A couple of comments of general significance concerning the commencement.  Dwight Burlingame remarks that he is “reminded of the importance of the strength of spiritual guidance during such times and the great historical writers that have helped us interpret meaning in our own lives.” 

Friends and former colleagues Ted Grossnickle and Kris Kindelsperger (who asked that I turn Notes into a “book on tape” format!) disagreed with my statement that the commencement provided “evidence that the state of public discourse in our society is impoverished.”  They say instead, “As amateur history buffs, we were hard pressed to recall a period in American history when the consideration of controversial public issues wasn’t difficult.  The impression that somehow what happened at Rockford would not have happened in a different era seems wrong to us.  In fact, with cable TV and the internet there are, in fact, many more ways in which public discourse can occur, not less.”  Good history lessons from all three.
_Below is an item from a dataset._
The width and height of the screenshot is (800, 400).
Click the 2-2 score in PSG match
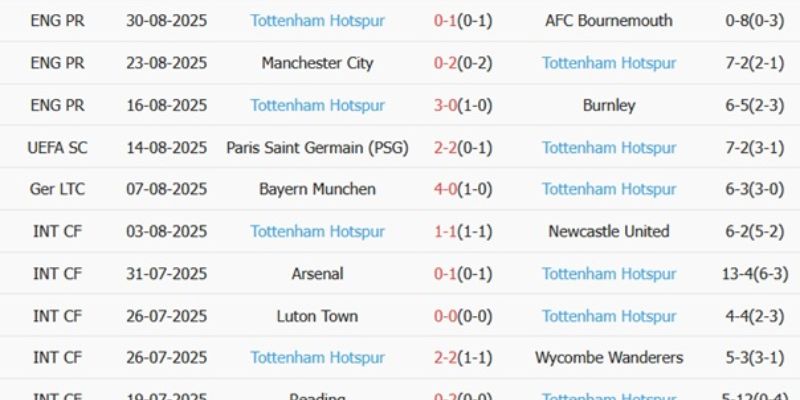click(445, 147)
Tom Boyle was intrigued by the gift economy meditation in my June Notes.  He says the passage “struck a chord with (my) thinking this time on scarcity and abundance, that “giving is the core of human activity” and that we need to view giftedness (and gifts) through the lens of abundance.  I would extend your argument to cover leadership as well.  Our culture defines leadership so narrowly that there is (it seems) a scarcity of competent people to lead.  If one can get an organization to free up its thinking a bit and recognize the leadership gifts in all of its members, and release those gifts, enormous creativity and energy are the result.  A little chaos as well, to be sure, but the juices do flow.  It is one of the reasons I left the academic world for my current role.”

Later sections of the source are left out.